Доходим до 1917 года. Это великий переломный момент русской истории. Несмотря на мощную инфильтрацию народного сознания (мифа) в аристократическую «Русь» (логос), несмотря на все внимание со стороны «Руси» к «славянам», формулы, благодаря которой можно было бы соединить народ и государство в общем  порыве, аналогичной идее «Москвы – Третьего Рима», фатально не находится. Несмотря на то, что уваровская триада – Православие, Самодержавие, Народность – многообещающа, она так и не смогла сплотить снова элиты и массы. Многие представители власти не восприняли «народность» всерьез. Какая там «народность»? Эта черная кость должна пахать и молчать. Ее можно купить, продать. Отношение к крестьянству, к народу было очень высокомерным еще и  XIX  веке. Но постепенно по мере того, как народность становится элементом общегосударственной программы, государство поворачивается лицом к народу, к русскому народу, к русской традиции и к русским мифам. Отсюда возникает всплеск русской романтики, наши великие композиторы, которые берут за основы своих произведений фольклорные, народные сюжеты. Реабилитируются легенды, которые были либо достоянием староверов, как легенда о граде Китеже, либо исповедовались сектантскими народными массами. В XVIII веке никакого града Китежа не было. Это была старообрядческая легенда, и паломничество к Светлояру совершали исключительно старообрядцы. Ее ввели в культурный оборот лишь в XIX веке по славянофильским соображениям. Миф рвался в логос, и логос не ставил этому непреодолимых преград, прислушивался к мифу, вглядывался в него. Именно в этот период А.Н.Афанасьев собирает и систематизирует русские сказки, предания и легенды, восстанавливая некоторые аспекты древней славянской мифологии(8).

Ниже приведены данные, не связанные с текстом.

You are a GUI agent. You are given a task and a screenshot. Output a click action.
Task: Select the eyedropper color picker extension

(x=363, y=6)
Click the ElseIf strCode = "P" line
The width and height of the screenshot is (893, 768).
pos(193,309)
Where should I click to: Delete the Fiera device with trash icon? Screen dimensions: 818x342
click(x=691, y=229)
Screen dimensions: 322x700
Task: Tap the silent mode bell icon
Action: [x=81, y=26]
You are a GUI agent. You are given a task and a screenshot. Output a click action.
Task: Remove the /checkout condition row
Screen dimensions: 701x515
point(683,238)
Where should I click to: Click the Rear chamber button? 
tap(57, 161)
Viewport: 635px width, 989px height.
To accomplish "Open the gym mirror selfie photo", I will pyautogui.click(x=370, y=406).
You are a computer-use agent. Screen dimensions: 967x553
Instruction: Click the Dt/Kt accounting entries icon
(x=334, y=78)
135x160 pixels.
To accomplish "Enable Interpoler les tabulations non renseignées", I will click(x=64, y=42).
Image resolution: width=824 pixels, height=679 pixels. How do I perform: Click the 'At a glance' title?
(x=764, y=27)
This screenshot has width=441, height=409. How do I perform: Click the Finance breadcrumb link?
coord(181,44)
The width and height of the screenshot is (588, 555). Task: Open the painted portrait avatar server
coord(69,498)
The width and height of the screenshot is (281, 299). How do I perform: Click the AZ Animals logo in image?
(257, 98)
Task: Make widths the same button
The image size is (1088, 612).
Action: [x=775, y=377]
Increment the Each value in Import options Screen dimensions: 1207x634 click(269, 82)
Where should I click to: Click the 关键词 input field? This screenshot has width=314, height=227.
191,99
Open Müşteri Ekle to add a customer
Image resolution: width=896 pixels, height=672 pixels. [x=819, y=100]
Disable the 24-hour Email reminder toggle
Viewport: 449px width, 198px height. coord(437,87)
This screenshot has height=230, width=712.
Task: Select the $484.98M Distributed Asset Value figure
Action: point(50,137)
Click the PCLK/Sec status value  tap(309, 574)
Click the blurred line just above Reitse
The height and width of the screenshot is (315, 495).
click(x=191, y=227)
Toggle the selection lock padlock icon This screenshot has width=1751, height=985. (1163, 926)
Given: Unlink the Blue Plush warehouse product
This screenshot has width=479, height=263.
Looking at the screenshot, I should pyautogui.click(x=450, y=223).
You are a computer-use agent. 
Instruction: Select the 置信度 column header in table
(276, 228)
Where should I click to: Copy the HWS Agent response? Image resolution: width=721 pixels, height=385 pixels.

Но тем не менее окончательного воплощения в финальном синтезе эти глубокие интуиции не получили. Философия и культура  Серебряного века от софиологов до Блока, Есенина и Клюева находилась, казалось бы, на расстоянии вытянутой руки от окончательной формулировки той идеи, которая объединила бы власть и народ в новом мессианском порыве. Николай Второй окружал себя мистиками и представителями народных глубин (такими как Распутин). Он еще не понимал народ, но начинал его любить, очаровывался им. Народ получал образование, активнее включался в жизнь государства. Нащупывался и новый идеологический проект, где через Мережковского, справа, и народников и эсеров слева, высокая  мистика и стремление к социальной справедливости сливались в общей мессианской русской славянской утопии – в образе крестьянского рая. Появлялись теории согласования народа и государства, а также идеи создания альтернативного государства, народного государства, либо перехода властвующей элиты на сторону народа.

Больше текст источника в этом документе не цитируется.